- EXERCISE MATERIALS -
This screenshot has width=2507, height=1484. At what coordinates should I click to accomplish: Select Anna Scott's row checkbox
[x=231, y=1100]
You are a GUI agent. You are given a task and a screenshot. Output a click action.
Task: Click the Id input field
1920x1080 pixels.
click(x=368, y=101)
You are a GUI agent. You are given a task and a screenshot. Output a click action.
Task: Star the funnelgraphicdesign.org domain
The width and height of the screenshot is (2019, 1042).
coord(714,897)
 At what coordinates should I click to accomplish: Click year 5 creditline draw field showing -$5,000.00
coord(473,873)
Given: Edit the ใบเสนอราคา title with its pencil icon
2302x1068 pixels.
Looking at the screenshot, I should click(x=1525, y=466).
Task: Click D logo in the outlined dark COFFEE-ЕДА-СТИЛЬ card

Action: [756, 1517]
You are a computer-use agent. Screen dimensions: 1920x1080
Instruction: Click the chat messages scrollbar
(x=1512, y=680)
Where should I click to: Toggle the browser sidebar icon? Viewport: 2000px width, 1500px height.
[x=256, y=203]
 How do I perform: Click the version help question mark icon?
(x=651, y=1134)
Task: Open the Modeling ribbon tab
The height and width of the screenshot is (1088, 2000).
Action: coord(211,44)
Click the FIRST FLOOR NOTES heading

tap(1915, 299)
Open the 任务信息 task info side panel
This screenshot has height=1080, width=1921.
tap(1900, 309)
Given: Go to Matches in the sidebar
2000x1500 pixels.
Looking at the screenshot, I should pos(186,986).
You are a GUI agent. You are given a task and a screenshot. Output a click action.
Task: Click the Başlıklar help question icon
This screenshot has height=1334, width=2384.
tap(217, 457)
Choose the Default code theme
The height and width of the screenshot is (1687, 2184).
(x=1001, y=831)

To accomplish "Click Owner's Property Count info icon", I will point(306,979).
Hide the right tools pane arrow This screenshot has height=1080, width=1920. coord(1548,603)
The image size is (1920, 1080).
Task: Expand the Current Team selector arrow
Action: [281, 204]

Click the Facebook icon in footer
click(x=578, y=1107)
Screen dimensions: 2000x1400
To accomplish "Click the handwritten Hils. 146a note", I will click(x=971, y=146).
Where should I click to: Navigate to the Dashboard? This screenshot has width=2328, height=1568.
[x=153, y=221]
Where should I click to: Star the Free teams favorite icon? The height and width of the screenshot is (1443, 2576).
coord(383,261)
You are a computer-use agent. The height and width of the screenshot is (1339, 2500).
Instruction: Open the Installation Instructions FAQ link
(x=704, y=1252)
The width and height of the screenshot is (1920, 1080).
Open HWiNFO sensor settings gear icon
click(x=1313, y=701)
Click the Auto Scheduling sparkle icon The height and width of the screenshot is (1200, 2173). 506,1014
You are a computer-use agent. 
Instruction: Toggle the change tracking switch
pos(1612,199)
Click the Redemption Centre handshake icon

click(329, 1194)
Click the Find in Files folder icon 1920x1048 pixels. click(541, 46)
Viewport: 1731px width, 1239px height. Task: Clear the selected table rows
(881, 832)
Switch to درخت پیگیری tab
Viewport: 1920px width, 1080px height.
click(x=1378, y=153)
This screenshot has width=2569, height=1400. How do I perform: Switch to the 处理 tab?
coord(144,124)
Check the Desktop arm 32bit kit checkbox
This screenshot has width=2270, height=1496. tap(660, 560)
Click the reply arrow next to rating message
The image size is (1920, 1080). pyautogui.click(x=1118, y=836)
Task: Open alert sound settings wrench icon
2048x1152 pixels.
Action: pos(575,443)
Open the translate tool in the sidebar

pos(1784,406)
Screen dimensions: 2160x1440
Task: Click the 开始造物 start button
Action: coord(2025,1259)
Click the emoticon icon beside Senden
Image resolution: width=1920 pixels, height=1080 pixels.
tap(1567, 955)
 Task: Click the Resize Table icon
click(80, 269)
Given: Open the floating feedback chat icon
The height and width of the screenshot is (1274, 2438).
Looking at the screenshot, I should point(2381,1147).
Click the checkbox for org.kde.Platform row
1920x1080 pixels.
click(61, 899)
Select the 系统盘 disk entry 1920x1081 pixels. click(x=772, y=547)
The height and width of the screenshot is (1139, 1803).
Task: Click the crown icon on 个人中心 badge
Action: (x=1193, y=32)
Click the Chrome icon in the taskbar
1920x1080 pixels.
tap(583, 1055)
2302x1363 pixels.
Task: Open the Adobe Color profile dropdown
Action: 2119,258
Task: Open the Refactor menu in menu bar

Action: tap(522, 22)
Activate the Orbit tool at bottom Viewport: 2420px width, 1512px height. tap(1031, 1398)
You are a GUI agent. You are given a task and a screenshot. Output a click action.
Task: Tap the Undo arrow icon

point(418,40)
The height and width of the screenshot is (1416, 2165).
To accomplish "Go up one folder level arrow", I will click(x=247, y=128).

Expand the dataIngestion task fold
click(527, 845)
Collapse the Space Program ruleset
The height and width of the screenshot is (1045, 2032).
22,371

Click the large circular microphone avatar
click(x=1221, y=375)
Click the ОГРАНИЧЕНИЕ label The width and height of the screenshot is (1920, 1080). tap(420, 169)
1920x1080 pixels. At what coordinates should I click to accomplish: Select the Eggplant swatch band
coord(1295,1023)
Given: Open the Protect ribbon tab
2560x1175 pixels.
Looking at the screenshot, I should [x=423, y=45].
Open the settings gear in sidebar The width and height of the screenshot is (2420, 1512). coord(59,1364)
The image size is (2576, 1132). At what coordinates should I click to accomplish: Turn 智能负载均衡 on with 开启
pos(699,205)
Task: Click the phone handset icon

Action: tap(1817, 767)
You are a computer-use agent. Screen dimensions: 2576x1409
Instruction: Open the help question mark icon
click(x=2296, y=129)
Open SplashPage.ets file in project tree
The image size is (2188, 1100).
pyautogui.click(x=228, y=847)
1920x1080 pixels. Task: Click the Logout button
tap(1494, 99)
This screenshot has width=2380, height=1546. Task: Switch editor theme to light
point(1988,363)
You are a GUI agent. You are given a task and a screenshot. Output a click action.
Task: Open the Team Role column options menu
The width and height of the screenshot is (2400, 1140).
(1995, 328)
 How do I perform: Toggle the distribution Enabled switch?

- WHAT YOU WILL DO -
Take the material above and return all of it exactly.

- REPLY TO THE TASK -
This screenshot has width=2507, height=1484. At what coordinates should I click to accomplish: Select Anna Scott's row checkbox
[x=231, y=1100]
You are a GUI agent. You are given a task and a screenshot. Output a click action.
Task: Click the Id input field
1920x1080 pixels.
click(x=368, y=101)
You are a GUI agent. You are given a task and a screenshot. Output a click action.
Task: Star the funnelgraphicdesign.org domain
The width and height of the screenshot is (2019, 1042).
coord(714,897)
 At what coordinates should I click to accomplish: Click year 5 creditline draw field showing -$5,000.00
coord(473,873)
Given: Edit the ใบเสนอราคา title with its pencil icon
2302x1068 pixels.
Looking at the screenshot, I should click(x=1525, y=466).
Task: Click D logo in the outlined dark COFFEE-ЕДА-СТИЛЬ card

Action: [756, 1517]
You are a computer-use agent. Screen dimensions: 1920x1080
Instruction: Click the chat messages scrollbar
(x=1512, y=680)
Where should I click to: Toggle the browser sidebar icon? Viewport: 2000px width, 1500px height.
[x=256, y=203]
 How do I perform: Click the version help question mark icon?
(x=651, y=1134)
Task: Open the Modeling ribbon tab
The height and width of the screenshot is (1088, 2000).
Action: coord(211,44)
Click the FIRST FLOOR NOTES heading

tap(1915, 299)
Open the 任务信息 task info side panel
This screenshot has height=1080, width=1921.
tap(1900, 309)
Given: Go to Matches in the sidebar
2000x1500 pixels.
Looking at the screenshot, I should pos(186,986).
You are a GUI agent. You are given a task and a screenshot. Output a click action.
Task: Click the Başlıklar help question icon
This screenshot has height=1334, width=2384.
tap(217, 457)
Choose the Default code theme
The height and width of the screenshot is (1687, 2184).
(x=1001, y=831)

To accomplish "Click Owner's Property Count info icon", I will point(306,979).
Hide the right tools pane arrow This screenshot has height=1080, width=1920. coord(1548,603)
The image size is (1920, 1080).
Task: Expand the Current Team selector arrow
Action: [281, 204]

Click the Facebook icon in footer
click(x=578, y=1107)
Screen dimensions: 2000x1400
To accomplish "Click the handwritten Hils. 146a note", I will click(x=971, y=146).
Where should I click to: Navigate to the Dashboard? This screenshot has width=2328, height=1568.
[x=153, y=221]
Where should I click to: Star the Free teams favorite icon? The height and width of the screenshot is (1443, 2576).
coord(383,261)
You are a computer-use agent. The height and width of the screenshot is (1339, 2500).
Instruction: Open the Installation Instructions FAQ link
(x=704, y=1252)
The width and height of the screenshot is (1920, 1080).
Open HWiNFO sensor settings gear icon
click(x=1313, y=701)
Click the Auto Scheduling sparkle icon The height and width of the screenshot is (1200, 2173). 506,1014
You are a computer-use agent. 
Instruction: Toggle the change tracking switch
pos(1612,199)
Click the Redemption Centre handshake icon

click(329, 1194)
Click the Find in Files folder icon 1920x1048 pixels. click(541, 46)
Viewport: 1731px width, 1239px height. Task: Clear the selected table rows
(881, 832)
Switch to درخت پیگیری tab
Viewport: 1920px width, 1080px height.
click(x=1378, y=153)
This screenshot has width=2569, height=1400. How do I perform: Switch to the 处理 tab?
coord(144,124)
Check the Desktop arm 32bit kit checkbox
This screenshot has width=2270, height=1496. tap(660, 560)
Click the reply arrow next to rating message
The image size is (1920, 1080). pyautogui.click(x=1118, y=836)
Task: Open alert sound settings wrench icon
2048x1152 pixels.
Action: pos(575,443)
Open the translate tool in the sidebar

pos(1784,406)
Screen dimensions: 2160x1440
Task: Click the 开始造物 start button
Action: coord(2025,1259)
Click the emoticon icon beside Senden
Image resolution: width=1920 pixels, height=1080 pixels.
tap(1567, 955)
 Task: Click the Resize Table icon
click(80, 269)
Given: Open the floating feedback chat icon
The height and width of the screenshot is (1274, 2438).
Looking at the screenshot, I should point(2381,1147).
Click the checkbox for org.kde.Platform row
1920x1080 pixels.
click(61, 899)
Select the 系统盘 disk entry 1920x1081 pixels. click(x=772, y=547)
The height and width of the screenshot is (1139, 1803).
Task: Click the crown icon on 个人中心 badge
Action: (x=1193, y=32)
Click the Chrome icon in the taskbar
1920x1080 pixels.
tap(583, 1055)
2302x1363 pixels.
Task: Open the Adobe Color profile dropdown
Action: 2119,258
Task: Open the Refactor menu in menu bar

Action: tap(522, 22)
Activate the Orbit tool at bottom Viewport: 2420px width, 1512px height. tap(1031, 1398)
You are a GUI agent. You are given a task and a screenshot. Output a click action.
Task: Tap the Undo arrow icon

point(418,40)
The height and width of the screenshot is (1416, 2165).
To accomplish "Go up one folder level arrow", I will click(x=247, y=128).

Expand the dataIngestion task fold
click(527, 845)
Collapse the Space Program ruleset
The height and width of the screenshot is (1045, 2032).
22,371

Click the large circular microphone avatar
click(x=1221, y=375)
Click the ОГРАНИЧЕНИЕ label The width and height of the screenshot is (1920, 1080). tap(420, 169)
1920x1080 pixels. At what coordinates should I click to accomplish: Select the Eggplant swatch band
coord(1295,1023)
Given: Open the Protect ribbon tab
2560x1175 pixels.
Looking at the screenshot, I should [x=423, y=45].
Open the settings gear in sidebar The width and height of the screenshot is (2420, 1512). coord(59,1364)
The image size is (2576, 1132). At what coordinates should I click to accomplish: Turn 智能负载均衡 on with 开启
pos(699,205)
Task: Click the phone handset icon

Action: tap(1817, 767)
You are a computer-use agent. Screen dimensions: 2576x1409
Instruction: Open the help question mark icon
click(x=2296, y=129)
Open SplashPage.ets file in project tree
The image size is (2188, 1100).
pyautogui.click(x=228, y=847)
1920x1080 pixels. Task: Click the Logout button
tap(1494, 99)
This screenshot has width=2380, height=1546. Task: Switch editor theme to light
point(1988,363)
You are a GUI agent. You are given a task and a screenshot. Output a click action.
Task: Open the Team Role column options menu
The width and height of the screenshot is (2400, 1140).
(1995, 328)
 How do I perform: Toggle the distribution Enabled switch?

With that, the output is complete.